Some effects of topographic aspect on grassland responses to elevated CO2

Grasslands are distributed globally across various topographies. In non-flat grasslands, aspect (the direction that a slope faces) influences the amounts of radiation and consequent effects on temperature and soil moisture, all of which are important drivers of plant growth. Aspect is important not only in hill and mountain areas but also in more moderate topographies such as plateaux, steppes and prairies. Here, we tested the aboveground growth response to an important driver of climate change - elevated carbon dioxide (eCO(2)) - of two temperate grass species grown under simulated north (unshaded) and south (shaded) aspects. We used trellis-like structures to create the appropriate radiation regimes; irrigation ensured that only radiation and hence soil temperatures were different. We utilised the long-running New Zealand Free-Air Carbon Dioxide Enrichment (FACE) experiment and established turves of Lolium perenne L. and Agrostis capillaris L. The aboveground dry matter (DM) was regularly harvested over 10months. For the main effects, there was no overall response to CO2 but Agrostis produced about 50% more DM than Lolium while the north aspect produced about 15% more DM than the south.

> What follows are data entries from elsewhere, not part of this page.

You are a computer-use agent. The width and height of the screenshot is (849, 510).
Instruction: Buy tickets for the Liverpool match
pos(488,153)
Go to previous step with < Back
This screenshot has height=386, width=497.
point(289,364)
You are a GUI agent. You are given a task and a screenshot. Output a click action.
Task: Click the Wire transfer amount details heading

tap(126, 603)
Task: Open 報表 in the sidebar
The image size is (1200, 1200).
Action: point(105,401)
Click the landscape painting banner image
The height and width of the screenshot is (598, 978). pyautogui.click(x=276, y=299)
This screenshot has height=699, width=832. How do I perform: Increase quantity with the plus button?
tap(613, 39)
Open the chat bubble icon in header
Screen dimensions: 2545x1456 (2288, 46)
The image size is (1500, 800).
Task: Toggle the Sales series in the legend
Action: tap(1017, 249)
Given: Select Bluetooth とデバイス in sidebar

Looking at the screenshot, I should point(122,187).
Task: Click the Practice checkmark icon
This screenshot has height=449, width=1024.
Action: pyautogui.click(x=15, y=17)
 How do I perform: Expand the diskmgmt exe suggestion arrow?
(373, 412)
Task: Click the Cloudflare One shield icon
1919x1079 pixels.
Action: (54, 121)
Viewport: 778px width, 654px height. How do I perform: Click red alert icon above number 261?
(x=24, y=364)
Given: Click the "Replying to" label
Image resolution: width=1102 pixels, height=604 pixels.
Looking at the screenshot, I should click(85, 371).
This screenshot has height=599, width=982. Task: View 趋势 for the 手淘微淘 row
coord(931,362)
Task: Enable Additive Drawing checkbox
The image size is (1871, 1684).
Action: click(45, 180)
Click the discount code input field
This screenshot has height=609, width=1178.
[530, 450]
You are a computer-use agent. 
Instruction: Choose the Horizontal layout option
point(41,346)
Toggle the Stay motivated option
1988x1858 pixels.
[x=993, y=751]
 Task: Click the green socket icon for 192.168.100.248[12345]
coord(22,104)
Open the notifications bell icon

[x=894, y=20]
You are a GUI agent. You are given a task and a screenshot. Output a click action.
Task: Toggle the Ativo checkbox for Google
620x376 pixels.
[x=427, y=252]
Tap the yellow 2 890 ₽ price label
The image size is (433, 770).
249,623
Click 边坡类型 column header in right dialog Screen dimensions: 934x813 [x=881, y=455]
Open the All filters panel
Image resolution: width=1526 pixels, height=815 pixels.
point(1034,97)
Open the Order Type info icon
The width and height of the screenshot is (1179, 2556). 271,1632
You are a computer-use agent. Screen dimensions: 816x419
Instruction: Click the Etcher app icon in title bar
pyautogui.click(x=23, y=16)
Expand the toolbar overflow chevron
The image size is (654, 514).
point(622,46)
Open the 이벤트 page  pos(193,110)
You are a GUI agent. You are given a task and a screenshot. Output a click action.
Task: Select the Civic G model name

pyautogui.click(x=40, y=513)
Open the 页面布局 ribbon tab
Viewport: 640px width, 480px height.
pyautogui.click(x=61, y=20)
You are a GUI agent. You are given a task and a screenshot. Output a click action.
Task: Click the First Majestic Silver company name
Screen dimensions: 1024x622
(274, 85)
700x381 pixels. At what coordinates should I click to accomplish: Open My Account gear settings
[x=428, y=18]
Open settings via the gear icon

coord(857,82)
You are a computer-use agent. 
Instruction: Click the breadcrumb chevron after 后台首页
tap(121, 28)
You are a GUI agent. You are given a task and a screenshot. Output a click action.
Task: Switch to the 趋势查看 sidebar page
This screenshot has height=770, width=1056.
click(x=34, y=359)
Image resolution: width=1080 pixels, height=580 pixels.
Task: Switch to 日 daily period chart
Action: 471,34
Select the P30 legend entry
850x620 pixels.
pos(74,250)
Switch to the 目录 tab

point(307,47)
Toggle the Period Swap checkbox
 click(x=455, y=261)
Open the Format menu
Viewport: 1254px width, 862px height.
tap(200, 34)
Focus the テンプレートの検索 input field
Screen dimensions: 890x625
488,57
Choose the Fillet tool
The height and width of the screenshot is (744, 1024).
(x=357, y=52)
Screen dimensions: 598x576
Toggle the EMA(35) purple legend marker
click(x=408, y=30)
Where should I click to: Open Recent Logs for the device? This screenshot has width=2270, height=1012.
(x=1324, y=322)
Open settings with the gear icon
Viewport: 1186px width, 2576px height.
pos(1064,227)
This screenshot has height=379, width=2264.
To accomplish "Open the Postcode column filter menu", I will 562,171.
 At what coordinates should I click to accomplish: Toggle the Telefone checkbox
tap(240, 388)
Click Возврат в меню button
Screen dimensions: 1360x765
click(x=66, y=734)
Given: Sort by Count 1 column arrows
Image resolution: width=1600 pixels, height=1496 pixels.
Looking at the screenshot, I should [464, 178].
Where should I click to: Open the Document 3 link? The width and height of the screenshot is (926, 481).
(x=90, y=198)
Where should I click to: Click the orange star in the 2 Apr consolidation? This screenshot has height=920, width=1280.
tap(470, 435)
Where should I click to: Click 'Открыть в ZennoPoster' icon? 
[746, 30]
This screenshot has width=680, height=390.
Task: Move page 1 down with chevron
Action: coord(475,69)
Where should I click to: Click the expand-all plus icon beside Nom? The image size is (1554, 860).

There was an interaction between CO2 level and aspect: for both species production was about 20% greater under eCO(2) on the north aspect but had no effect on the south aspect. Given that a large proportion of the world's grasslands is on slopes, this aspectxCO(2) interaction causes us to reconsider the up-scaling of CO2 responses from FACE experiments that have been universally carried out on flat terrain.